SET PROBLEM. Rewrite the part that opens with the line containing "Tap the x2 pumpkin ingredient icon" and closes with the line containing "tap(332, 297)", swapping "pumpkin" for "squash" and keeping everything else the same. Give only those lines of the items, and leave the pictures out.

MATERIAL PROVIDED.
——
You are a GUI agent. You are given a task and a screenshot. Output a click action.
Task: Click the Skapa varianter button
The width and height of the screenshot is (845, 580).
——
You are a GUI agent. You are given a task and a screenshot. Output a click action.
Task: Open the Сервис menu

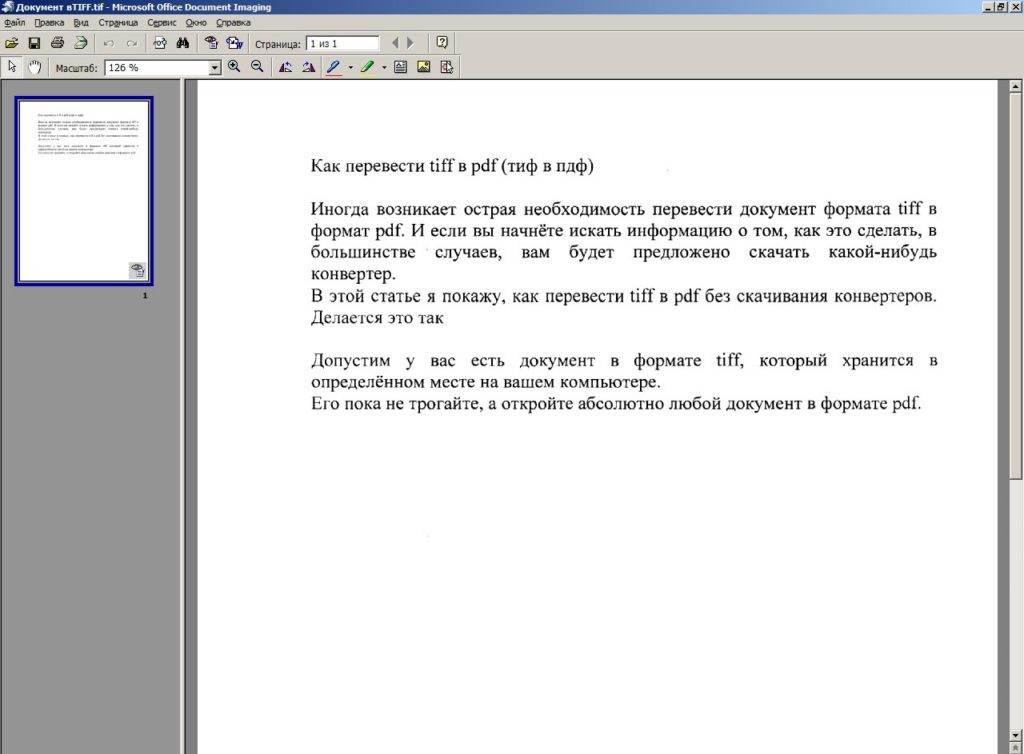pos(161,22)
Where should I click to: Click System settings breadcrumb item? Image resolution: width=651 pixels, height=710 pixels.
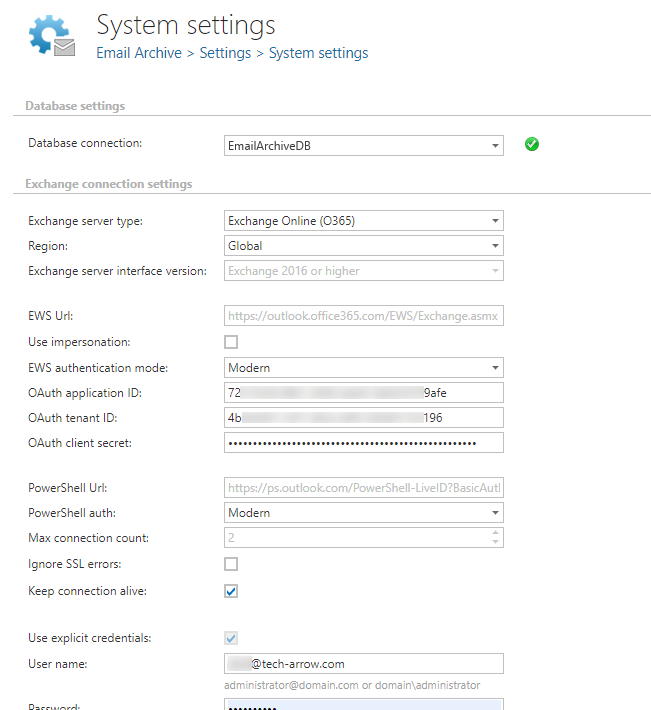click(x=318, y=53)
——
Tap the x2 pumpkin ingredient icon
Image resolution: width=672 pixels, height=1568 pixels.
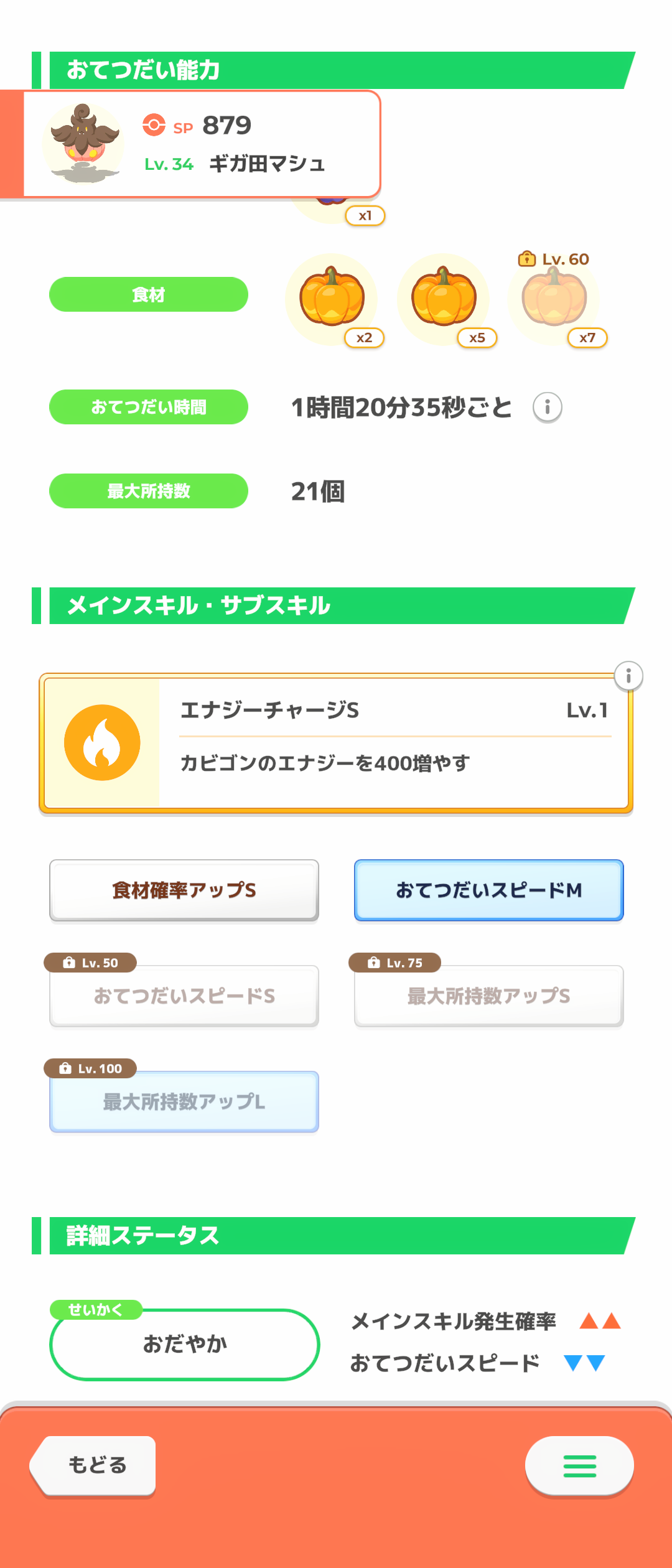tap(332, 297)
——
WORKED ANSWER.
Tap the x2 squash ingredient icon
Image resolution: width=672 pixels, height=1568 pixels.
tap(332, 297)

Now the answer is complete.